The passage of the U.S. Senate budget plan generated mixed response, not surprisingly, from Indiana’s two senators, one a Democrat, one a Republican.
The Democrat-led Senate approved the plan in a 50-49 vote early Saturday, March 23. Here’s what Dan Coats, the Republican, and Donnelly, the Democrat had to say:
Coats: “This budget won’t reduce the out-of-control federal spending,” he said in a press release. Likewise, he charged, it won’t help the economy grow, generate jobs or balance the U.S. budget.
“Instead, the Democrats’ budget puts the foot on the gas pedal and drives our country further and faster into debt,” said Coats. “The Senate budget is an unserious plan at a time that demands serious action and tough choices to get our fiscal house back in order.”
According to Coats’ analysis, the Senate budget plan would increase the national debt to $24 trillion over the next 10 years and increase taxes by $1.5 trillion. Spending would go up by 62 percent and the national debt would “eclipse 100 percent of gross domestic product for the next four years.”
Donnelly: “The budget proposal I voted for today is not perfect, but it is balanced: It would cut spending by nearly $1 trillion and close unnecessary (tax) loopholes,” Donnelly said in a statement. “Even more important, it would not balance the budget by turning Medicare into a voucher program or by raising taxes on middle class families.”
He noted an amendment in the plan to repeal the 2.3 percent medical device tax included in President Obama’s health care overhaul measure, the Affordable Care Act. The medical device tax has been decried by reps from the area’s orthopedic industry and both Donnelly and Coats favored the repeal amendment.

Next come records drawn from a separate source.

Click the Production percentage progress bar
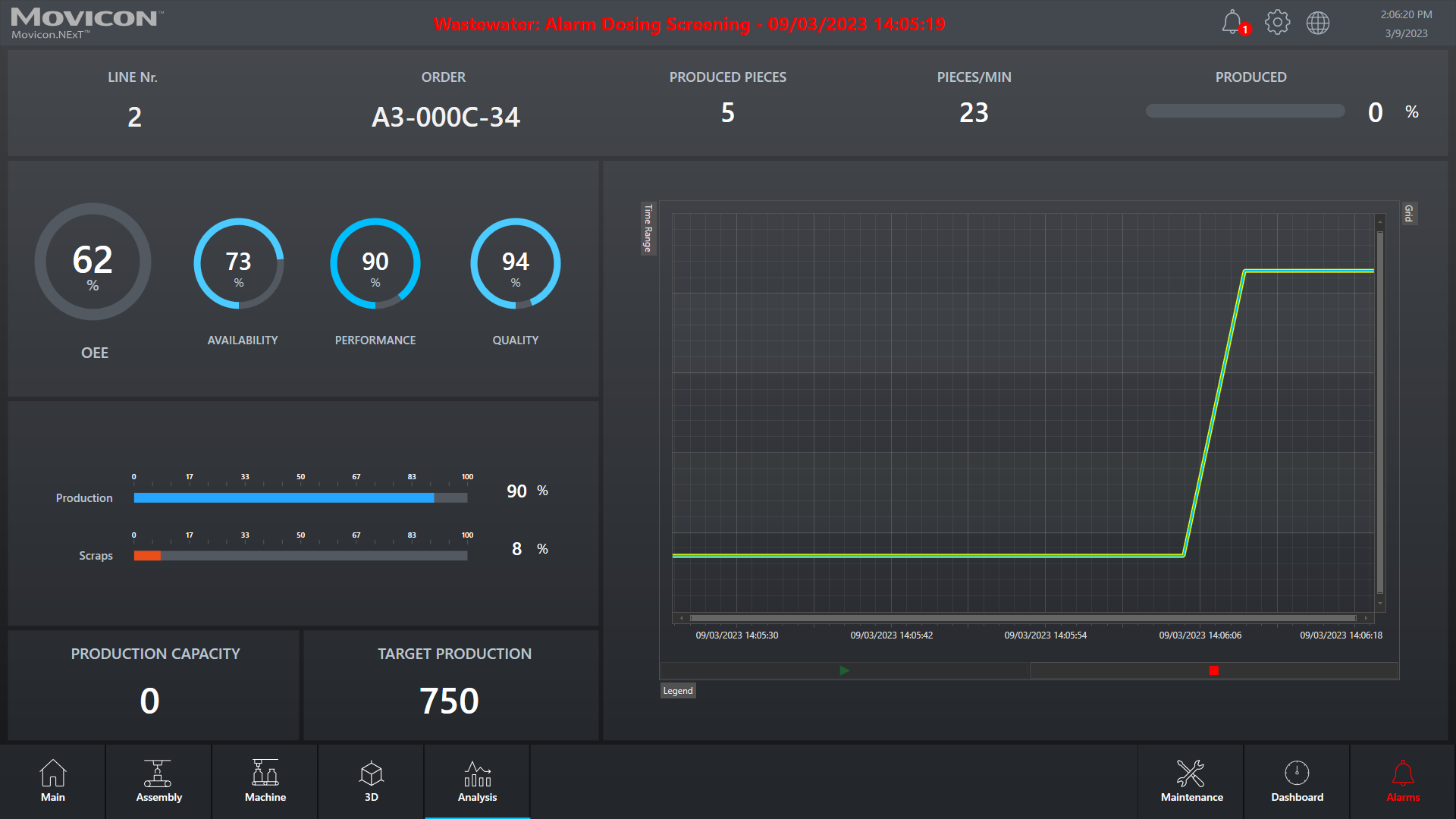 tap(300, 498)
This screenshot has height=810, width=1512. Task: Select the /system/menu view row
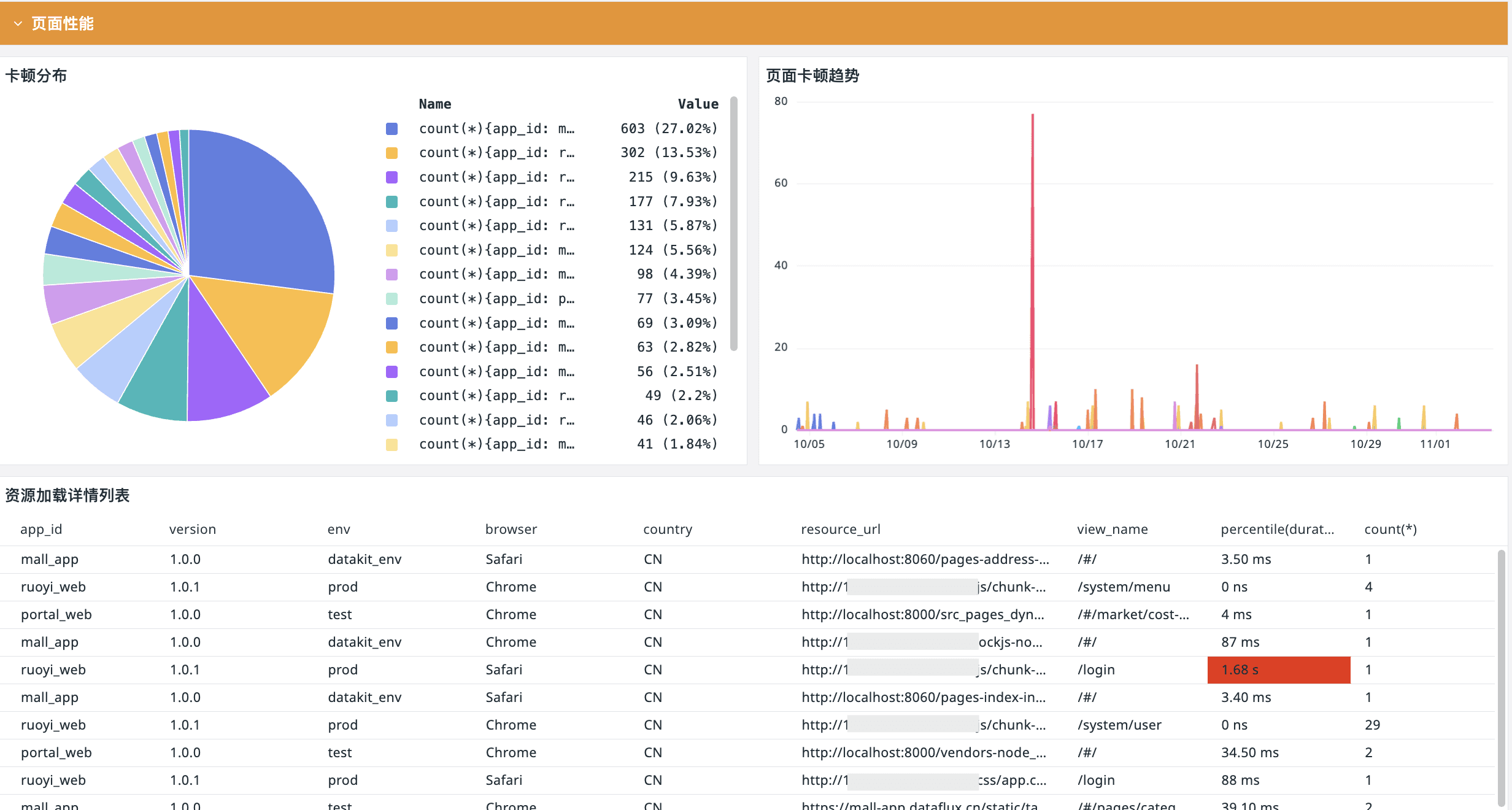pyautogui.click(x=1123, y=587)
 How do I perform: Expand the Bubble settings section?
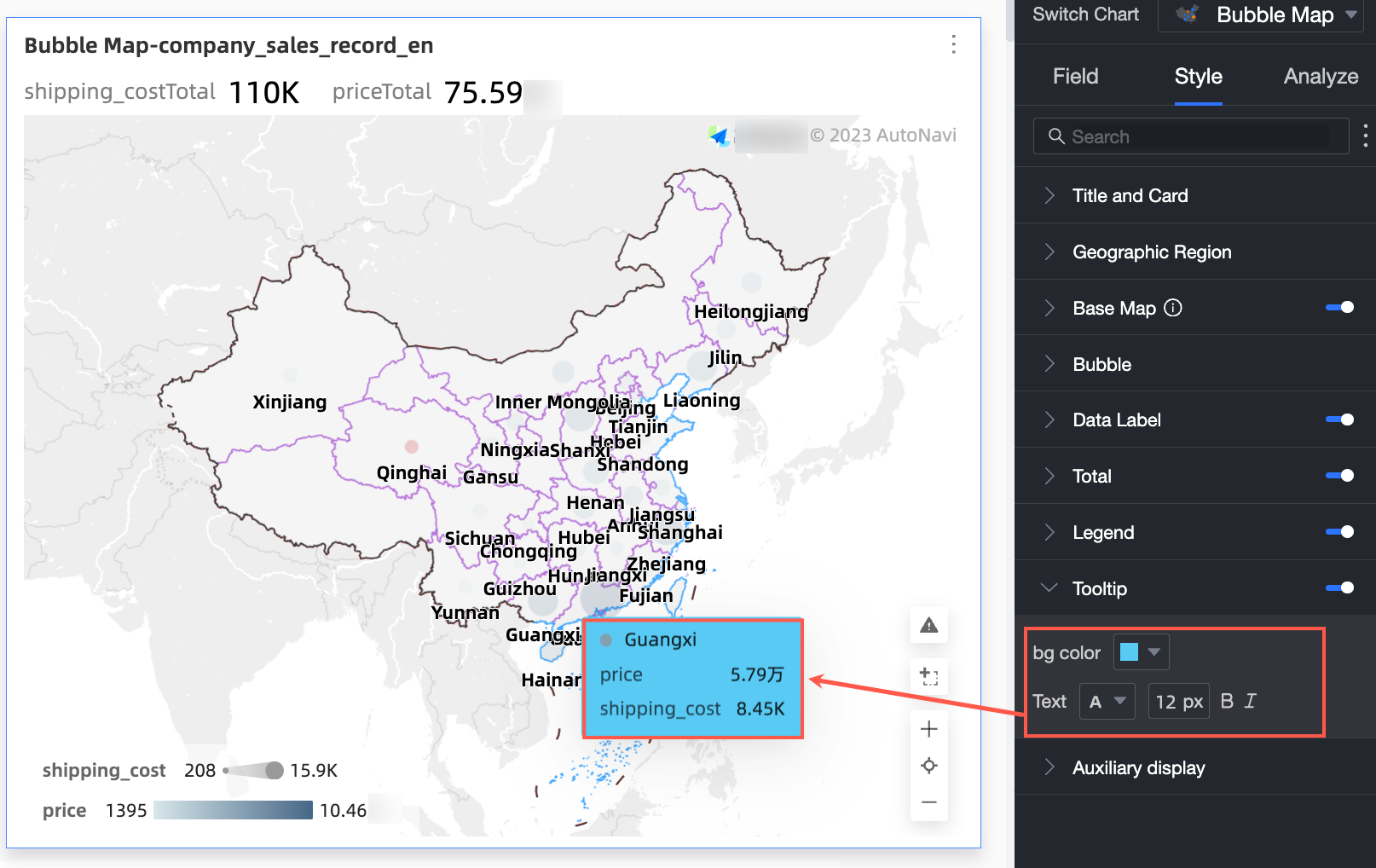click(x=1050, y=364)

Now’s the time for both parties “to come to the table to make the tough choices necessary to further cut spending and move toward a balanced budget as we aim to create a stronger country for our children and grandchildren,” said Donnelly.
The GOP-led U.S. House on Thursday passed a starkly different budget plan that would cut spending by $4.6 trillion over 10 years and, proponents say, and balance the U.S. budget in that time frame.